Format data with format_qtl_input
The code below uses the format_qtl_input to convert the
phenotype, genetic map and genotype matrix in a format that can be used
to load the data in R/qtl.
# Example usage
result <- format_qtl_input(geno_genome_order, map2, Pop2_progeny, numeric = TRUE)
#> Warning in format_qtl_input(geno_genome_order, map2, Pop2_progeny, numeric =
#> TRUE): Warning: Some IDs in pheno do not match column names in geno.
# Save results as csv
write.csv(result, file = "../data/rqtl.csv", row.names = FALSE)Let’s look at the data.
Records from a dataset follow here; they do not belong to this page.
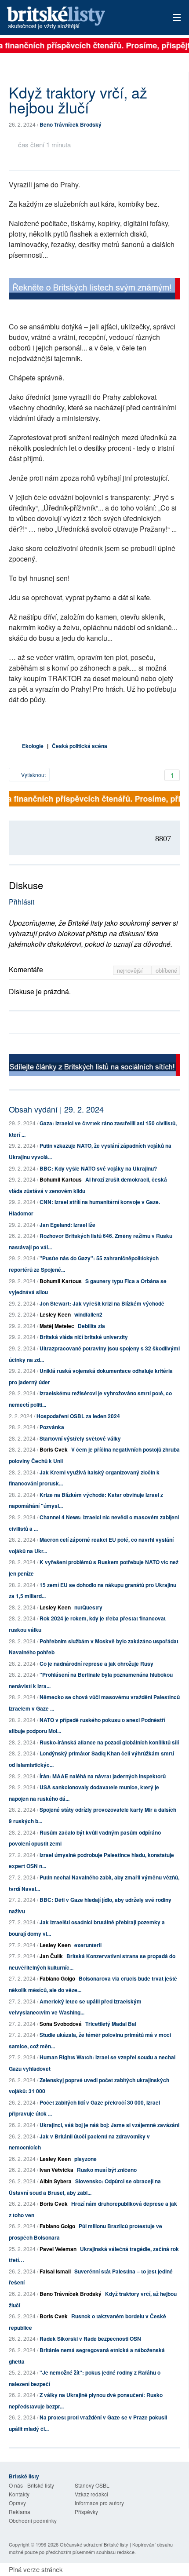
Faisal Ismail (55, 2271)
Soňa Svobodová (61, 2024)
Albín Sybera (56, 2181)
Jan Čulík (51, 1956)
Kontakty (19, 2494)
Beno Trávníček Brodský (71, 124)
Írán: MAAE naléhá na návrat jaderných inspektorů (103, 1776)
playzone (85, 2159)
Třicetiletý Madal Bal (110, 2024)
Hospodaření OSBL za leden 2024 (78, 1416)
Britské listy (77, 18)
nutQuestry (88, 1607)
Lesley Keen (55, 1314)
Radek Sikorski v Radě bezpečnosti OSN (90, 2338)
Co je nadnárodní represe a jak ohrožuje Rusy (96, 1663)
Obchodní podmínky (33, 2520)
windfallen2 (88, 1314)
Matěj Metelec (57, 1326)
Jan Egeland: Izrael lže (67, 1225)
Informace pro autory (99, 2503)
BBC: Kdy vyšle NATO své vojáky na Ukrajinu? (98, 1168)
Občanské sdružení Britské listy (94, 2544)
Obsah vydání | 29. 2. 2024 (56, 1109)
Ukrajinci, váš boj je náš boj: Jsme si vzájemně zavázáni (109, 2125)
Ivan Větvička (56, 2170)
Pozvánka (52, 1427)
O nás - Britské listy (31, 2485)
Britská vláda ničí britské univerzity (84, 1337)
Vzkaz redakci (91, 2494)
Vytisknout (33, 774)
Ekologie (33, 746)
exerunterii (88, 1945)
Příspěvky (86, 2511)
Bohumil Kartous (61, 1179)
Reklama (19, 2511)
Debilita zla (91, 1326)
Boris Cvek (54, 1449)
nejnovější (131, 970)
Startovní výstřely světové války (80, 1438)
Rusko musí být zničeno (107, 2170)
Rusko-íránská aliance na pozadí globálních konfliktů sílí (109, 1742)
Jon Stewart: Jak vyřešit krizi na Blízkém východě (102, 1303)
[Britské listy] (94, 290)
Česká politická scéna (79, 746)
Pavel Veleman (58, 2249)
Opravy (17, 2503)
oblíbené (166, 970)
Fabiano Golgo (57, 1978)
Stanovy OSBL (92, 2485)
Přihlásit (21, 902)
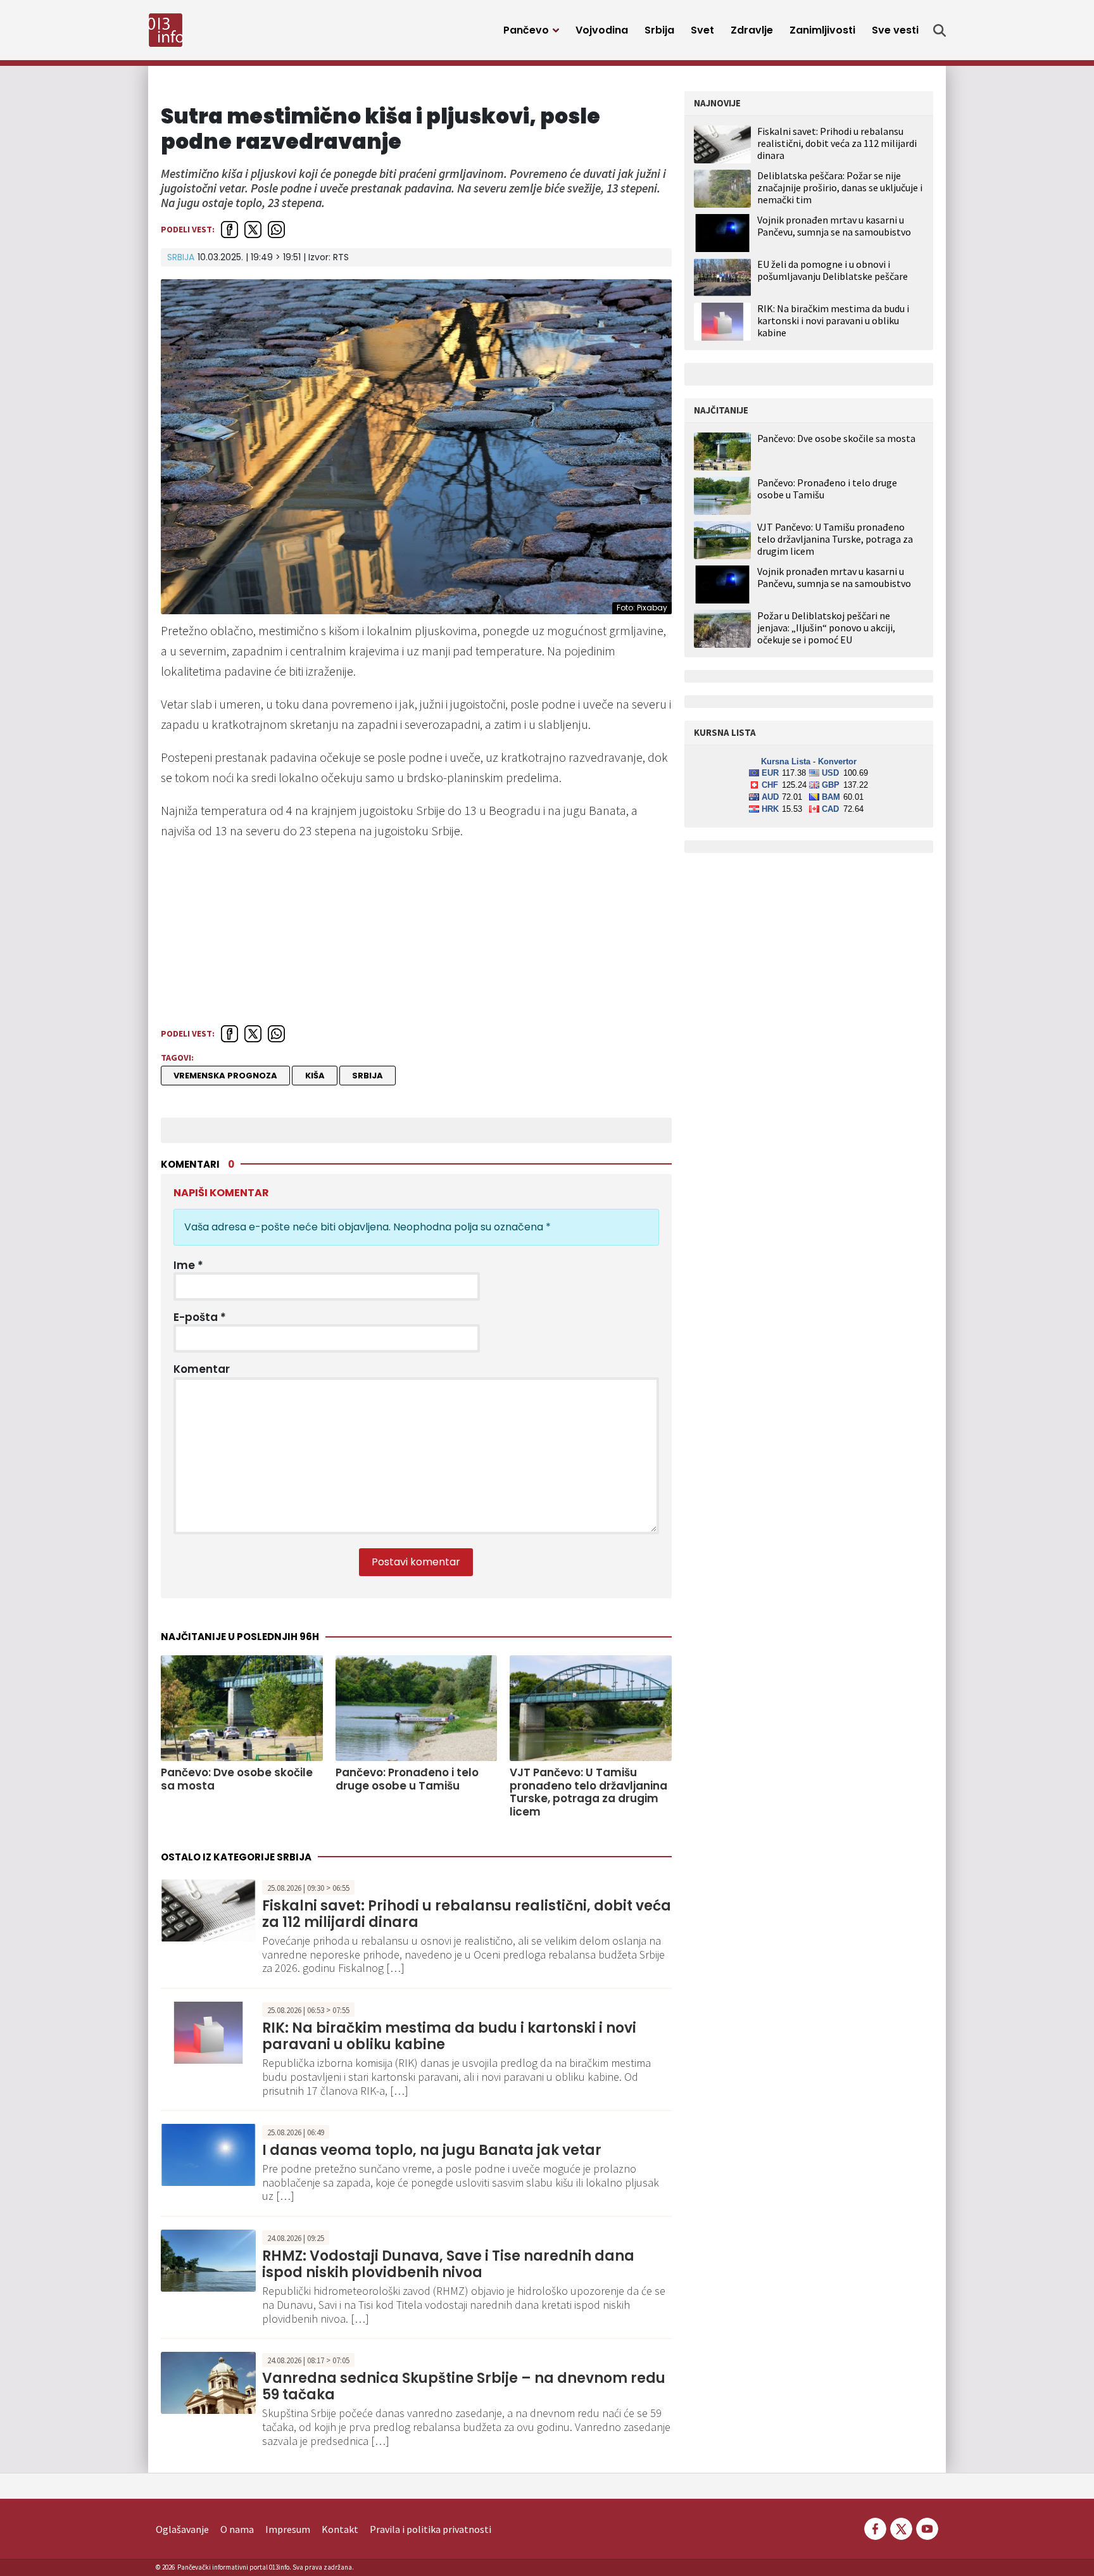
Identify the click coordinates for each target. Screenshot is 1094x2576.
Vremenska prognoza (225, 1076)
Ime (188, 1265)
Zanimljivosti (822, 30)
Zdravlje (752, 30)
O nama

| biomass | max_width | width_50 | length | length_width_ratio | shoulder_top | tip_angle_top | ID | CHR1_98645 | CHR1_235900 | CHR1_312228 | CHR1_473415 | CHR1_635793 | CHR1_672859 | CHR1_672878 |
|---|---|---|---|---|---|---|---|---|---|---|---|---|---|---|
| CHR1 | CHR1 | CHR1 | CHR1 | CHR1 | CHR1 | CHR1 | ||||||||
| 0.00 | 0.53 | 1.05 | 1.59 | 2.68 | 3.20 | 3.20 | ||||||||
| 7046.4863 | 89.0997 | 79.57 | 111.6102 | 1.25 | 128.2565 | 41.44582176 | 2001-F2-Beta-A10 | A | A | A | A | A | A | A |
| 5883.9174 | 72.3297 | 72.12 | 105.1587 | 1.45 | 108.9967 | 49.62657071 | 2002-F2-Beta-B10 | A | A | A | A | A | A | A |
| 8650.5549 | 88.8501 | 60.36 | 149.8485 | 1.69 | 124.2265 | 57.37154613 | 2003-F2-Beta-C10 | A | A | A | A | A | A | A |
| 8809.2671 | 86.2728 | 85.23 | 135.5865 | 1.57 | 197.8657 | 44.44103452 | 2004-F2-Beta-D10 | A | A | A | A | A | A | A |
If you look through the full rqtl.csv file, you’ll
notice a few individuals have phenotypic data but no genotypic data.
This is expected—some didn’t meet the quality criteria for genotyping,
were duplicates, or were recorded but not actually sequenced. No
problem: format_input_qtl handled this by assigning
NAs, which rqtl will automatically ignore.